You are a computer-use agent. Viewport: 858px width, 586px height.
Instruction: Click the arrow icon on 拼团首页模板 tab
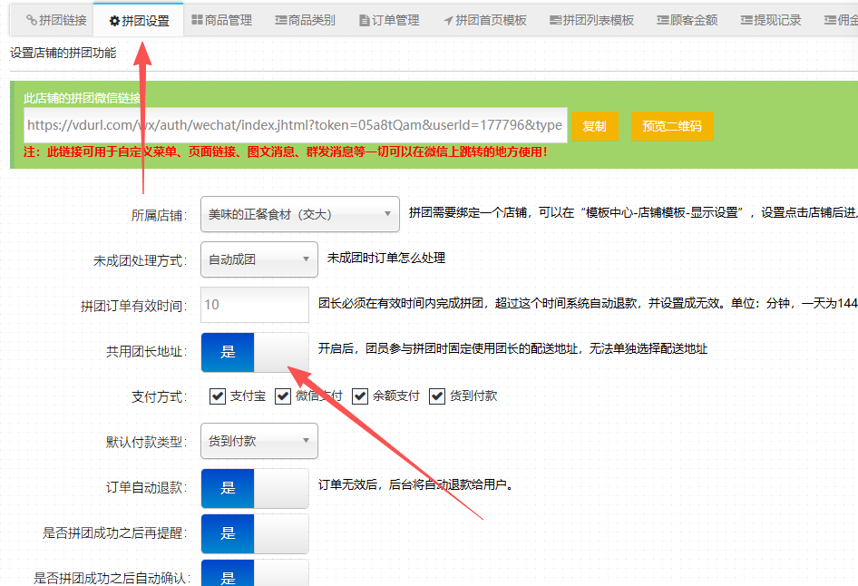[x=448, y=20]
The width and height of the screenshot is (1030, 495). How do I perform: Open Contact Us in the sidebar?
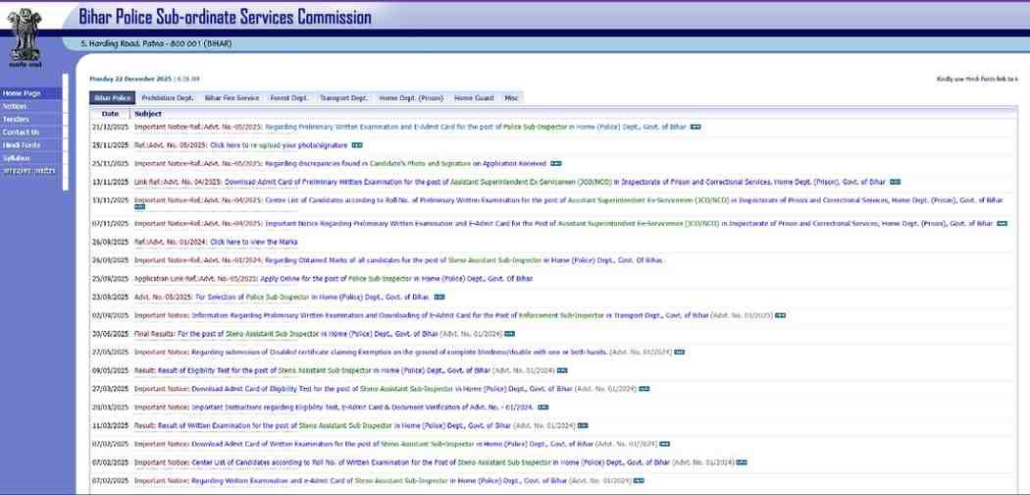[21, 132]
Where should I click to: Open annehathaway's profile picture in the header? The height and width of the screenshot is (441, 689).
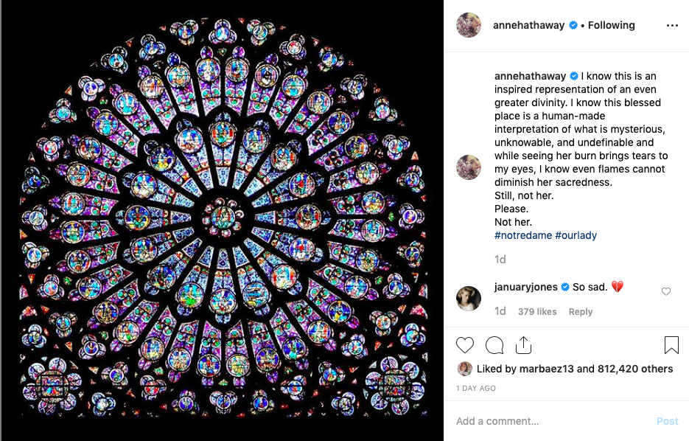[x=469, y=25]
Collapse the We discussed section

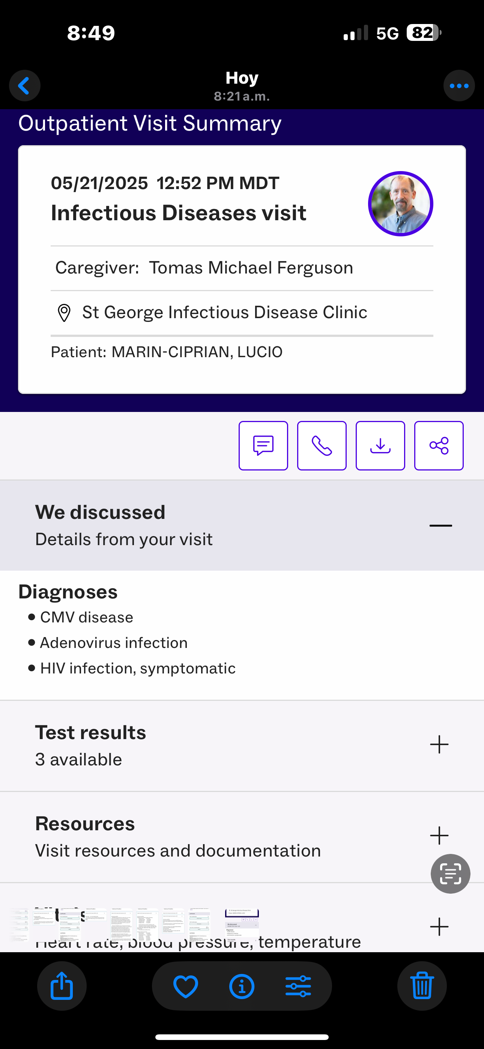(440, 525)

======

• _Problem description_: Every record is to be reproduced exactly, with no pictures included.

• _Exercise solution_:
You are a computer-use agent. Viewport: 858px width, 586px height.
Instruction: Click the arrow icon on 拼团首页模板 tab
[x=448, y=20]
The width and height of the screenshot is (1030, 495). How do I perform: Open Contact Us in the sidebar?
[21, 132]
Where should I click to: Open annehathaway's profile picture in the header? The height and width of the screenshot is (441, 689).
[x=469, y=25]
Collapse the We discussed section

(440, 525)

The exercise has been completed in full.